# What direction for routing a circle?



## JohnnyB60 (Jun 15, 2009)

Well not exactly a circle, but rounding corners on square plywood so I will not be plunging. I know this is probably a silly question, but I always forget and need to write it down on my circle jig. 

Update: I just watched a couple of YouTube videos and saw people cut both clockwise and counterclockwise.


----------



## Stick486 (Jan 4, 2013)

did you miss the PDF's Johnny???
here they are again...
FWIW...
circle jigs want CCW router movement..

.


----------



## JohnnyB60 (Jun 15, 2009)

Stick486 said:


> did you miss the PDF's Johnny???
> here they are again...
> FWIW...
> circle jigs want CCW router movement..
> ...


Thanks Stick. I'll print those out and stick them on my router table.


----------



## Semipro (Mar 22, 2013)

just a easy way to remember, go where finger points


----------



## JohnnyB60 (Jun 15, 2009)

Thanks John, I always know which way to send it through my router table so I'm always trying to orient my router with the table, but sometimes I get it mixed up.


----------



## Stick486 (Jan 4, 2013)

Semipro said:


> just a easy way to remember, go where finger points


thanks...


----------



## DesertRatTom (Jul 3, 2012)

Go where the finger points...excellent, memorable. And it conforms to instructions from wives as well.


----------



## hawkeye10 (Jul 28, 2015)

DesertRatTom said:


> Go where the finger points...excellent, memorable. And it conforms to instructions from wives as well.

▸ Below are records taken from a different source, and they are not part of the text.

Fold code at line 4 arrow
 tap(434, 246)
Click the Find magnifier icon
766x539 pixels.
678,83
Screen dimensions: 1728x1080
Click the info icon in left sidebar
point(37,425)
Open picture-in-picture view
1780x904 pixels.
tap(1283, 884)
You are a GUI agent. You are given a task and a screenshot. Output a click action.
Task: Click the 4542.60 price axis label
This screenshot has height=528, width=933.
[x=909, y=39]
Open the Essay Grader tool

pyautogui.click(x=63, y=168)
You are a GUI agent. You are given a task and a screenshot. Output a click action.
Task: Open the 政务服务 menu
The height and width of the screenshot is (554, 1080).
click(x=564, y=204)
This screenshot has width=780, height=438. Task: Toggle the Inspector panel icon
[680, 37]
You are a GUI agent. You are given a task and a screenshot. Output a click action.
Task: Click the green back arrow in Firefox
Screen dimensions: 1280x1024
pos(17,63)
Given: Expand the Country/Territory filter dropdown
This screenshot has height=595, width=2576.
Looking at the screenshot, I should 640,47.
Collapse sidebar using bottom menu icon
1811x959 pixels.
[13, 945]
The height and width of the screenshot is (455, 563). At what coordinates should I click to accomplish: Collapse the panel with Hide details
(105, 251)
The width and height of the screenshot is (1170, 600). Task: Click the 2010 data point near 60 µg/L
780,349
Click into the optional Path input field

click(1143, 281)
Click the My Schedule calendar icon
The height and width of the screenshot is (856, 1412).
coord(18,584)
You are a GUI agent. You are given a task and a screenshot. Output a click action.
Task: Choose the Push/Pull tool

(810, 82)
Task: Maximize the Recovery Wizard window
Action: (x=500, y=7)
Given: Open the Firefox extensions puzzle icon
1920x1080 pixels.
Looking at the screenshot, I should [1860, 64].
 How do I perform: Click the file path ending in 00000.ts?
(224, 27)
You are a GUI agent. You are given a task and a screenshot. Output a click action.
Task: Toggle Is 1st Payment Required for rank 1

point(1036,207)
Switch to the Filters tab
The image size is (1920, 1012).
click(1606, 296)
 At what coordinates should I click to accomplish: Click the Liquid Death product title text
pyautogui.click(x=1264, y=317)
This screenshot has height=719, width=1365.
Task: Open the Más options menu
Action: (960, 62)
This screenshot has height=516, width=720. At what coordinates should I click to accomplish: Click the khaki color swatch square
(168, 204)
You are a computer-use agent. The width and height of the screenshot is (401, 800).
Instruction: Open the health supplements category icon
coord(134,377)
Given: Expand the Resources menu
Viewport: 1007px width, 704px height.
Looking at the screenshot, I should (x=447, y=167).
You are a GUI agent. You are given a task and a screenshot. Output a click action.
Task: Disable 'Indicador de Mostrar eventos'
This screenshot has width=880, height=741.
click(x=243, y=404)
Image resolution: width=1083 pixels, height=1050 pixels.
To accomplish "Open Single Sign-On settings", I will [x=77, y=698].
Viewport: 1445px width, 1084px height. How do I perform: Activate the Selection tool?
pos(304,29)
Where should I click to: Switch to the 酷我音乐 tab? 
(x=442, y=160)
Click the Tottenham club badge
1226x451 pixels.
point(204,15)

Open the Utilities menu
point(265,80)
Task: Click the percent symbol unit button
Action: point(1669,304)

That is funny Tom. :laugh2:


----------



## woodknots (Mar 7, 2012)

Johnny

There are a lot of great suggestions already, so this may or may not help.
I don't think about clockwise or counterclockwise, I just remember to keep the edge to my left when handheld and push forward. Like driving a car, the center line to my left.
Opposite for table mounted.


----------



## old coasty (Aug 15, 2014)

hawkeye10 said:


> That is funny Tom. :laugh2:


But true


----------



## JohnnyB60 (Jun 15, 2009)

vchiarelli said:


> Johnny
> 
> There are a lot of great suggestions already, so this may or may not help.
> I don't think about clockwise or counterclockwise, I just remember to keep the edge to my left when handheld and push forward. Like driving a car, the center line to my left.
> Opposite for table mounted.


Oh wow Vince, that should be easy for me to remember. Just drive the router as i drive my truck, on the right side of the line.


----------



## TallPaul85 (Sep 27, 2004)

As a ex machinist our rule was when doing cuts was on a roughing cut you want to push the chips ahead of the cut and when finishing you want do a climb cut were you are pulling the chips toward you. You get a better finish when doing a climb cut. When you are roughing you want to push the chips away from you so the router doesn't grab into the material. When there is material on both sides of the bit I don't think it matters too much which way you go. I hope this helps.


----------



## Stick486 (Jan 4, 2013)

JohnnyB60 said:


> Oh wow Vince, that should be easy for me to remember. Just drive the router as i drive my truck, on the right side of the line.


great way to look at it...


----------